▸ **Passage to read**

● ● ● ● ● ● ●

Mobile and online banking’s prevalence has reduced physical branches’ importance, but these brick-and-mortar establishments are still vital to customers’ financial lives.
Even millennials, who heavily lean on remote banking, still visit physical bank locations for more complex functions, such as loan applications. A recent study found that 75 percent of this generation’s members visit financial institutions (FIs) at least once per month.
Banks looking to make the most out of these rare visits must use the latest technologies. Digital-first transformations can improve personalization and operating efficiencies, but they also bring challenges, including adoption-related costs and new avenues for fraud.
The following Deep Dive explores the benefits digital-first banking can offer customers as well as the challenges inherent in such transformations.
Digital-First Banking’s Advantages
One of digital-first banking’s top benefits is in the personalization of services. Every customer interaction provides FIs with valuable information about their banking habits and financial lifestyles. This knowledge can be used to tailor recommendations, making targeted consumers more likely to continue doing business with that particular FI.
A recent study found that 62 percent of consumers expect businesses, including banks, to adapt to their needs, and only 47 percent are satisfied with current personalization efforts. This gap represents a significant segment of the banking market that could be captured with personalized banking services.
Digital-first banking is also helping FIs reduce their physical footprints by eliminating redundant branches and shifting remaining ones to highly automated offices in strategic locations. Technologies such as predictive analytics and target marketing enable employees to help more customers per hour, and advanced self-service stations equipped with touchscreens may eliminate the need for customers to interact with human bankers. This enables banks to reduce their overhead by decreasing their real estate costs, and customers can use these tools to quickly and efficiently access in-branch services, even if they have to travel farther to do so.
Surveys have found that digital-first technologies can improve branch effectiveness by up to 70 percent, both in terms of sales and the cost savings realized by streamlining their real estate portfolios. BMO Harris is one bank enjoying the improved efficiencies that come with digital-first banking. Its employees save up to 30 minutes each day on processing forms, adding up to thousands of saved hours across the organization.
Other digital-first banks are leaning heavily on ATMs to reduce their overall footprints. Recent innovations have enabled these machines to perform more functions than ever, including connecting with live tellers at off-site locations via webcams. Features such as these allow customers to perform a range of banking interactions that would be impossible at traditional ATMs, such as opening accounts and obtaining new credit cards.
Alabama-based Regions Bank deployed advanced ATMs as part of its digital push, replacing human tellers at many of its drive-thrus. These machines can even connect with a bank-wide artificial intelligence (AI) system, granting remote tellers the same access to targeted services that its branch employees leverage in customer interactions.

● ● ● ● ● ● ●

▸ **To do**
a – List every percentage figure in the article on digital-first banking, along with what each one measures.
b – According to the article on digital-first banking, how much time do BMO Harris employees save each day on processing forms?
c – Write the next part of the article on digital-first banking, picking up after its final sentence.

▸ **Data shown**
● ● ● ● ● ● ●

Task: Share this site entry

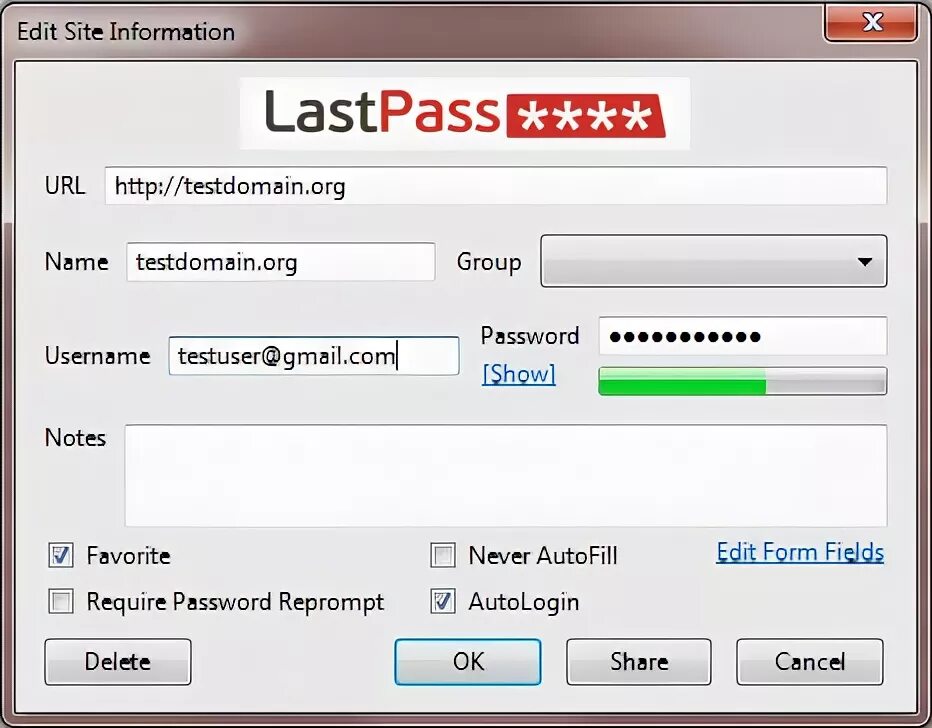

● ● ● ● ● ● ●

▸ **Written responses**
a –
- 75 percent: the share of millennials who visit financial institutions at least once per month.
- 62 percent: the share of consumers who expect businesses, including banks, to adapt to their needs.
- 47 percent: the share of consumers who are satisfied with current personalization efforts.
- Up to 70 percent: how much digital-first technologies can improve branch effectiveness, according to surveys.

b – They save up to 30 minutes each day.

c –
Digital-first banking can also help branch workers access online and mobile services to provide more consistent customer experiences across all channels. A customer who filled out half an application on his smartphone could pick up where he left off at a physical branch because core banking systems keep consistent records — even for small details. This consistency aids employees as well, giving them up-to-date knowledge about customers’ banking interactions.
Digital-first transformations come with their share of trials, however. Only by understanding the breadth of these challenges can banks be equipped with the knowledge — and technology — to counter them.
Hindrances to Digital-First Implementations
These issues are especially harrowing in the highly regulated and intensely competitive financial sector. Any struggle can shake customers’ and investors’ faith that such overhauls are the right decision, meaning banks should be well-versed in the challenges they may face.
One such obstacle is the growing competitive threat from FinTechs, which often specialize in the technologies that FIs are trying to implement. This causes banks to compete with FinTechs on the latter’s terms — a problem made even more difficult considering the same regulations do not apply to FinTechs. The issue can be likened to a soccer team playing at an opponent’s home field but, in this case, the opposing team is allowed to use its hands.
The sheer cost of updating existing systems and implementing new ones represents an obstacle for digital-first banks. Financial services spend an average of $45 million per year on digital transformation efforts, with components such as advanced ATMs with touchscreens and high-speed internet connectivity costing as much as $25,000 each. These expenses can be prohibitive: Approximately 88 percent of financial services chief information officers reported difficulties with digital projects’ high costs, and that they had to either reduce these efforts’ scopes or cancel them entirely.
Several areas contribute to such costs, including regulatory measures and the need for fraud protection. Bank services become more vulnerable as they are digitized, and fraudsters can cause more damage with a keyboard than would be caused by any in-person heist. A recent study found that legacy fraud attempts, like check fraud, were stopped 90 percent of the time, but experts predict that electronic fraud methods, such as phishing and email account compromises, will become much more prevalent over the next year.
The amount of money necessary for fraud prevention measures may make chief financial officers sweat, but it is nothing compared to the potential cost of an uncontained data breach. Studies have found that businesses with automated security technologies can reduce the average cost of a data breach by approximately 50 percent, with secured companies only losing $2.65 million compared to unsecured companies’ $5.16 million. This is before factoring in data breaches’ massive opportunity costs; 66 percent of bank customers would stop doing business with an organization that suffered a data breach.
Whether the benefits of a digital transformation are enough to overcome its challenges is a decision every bank will have to make. Those that have pulled the trigger on these initiatives, like BMO Harris and Regions, have found the transformation to be worth it. Other banks could follow their examples and enjoy similar successes.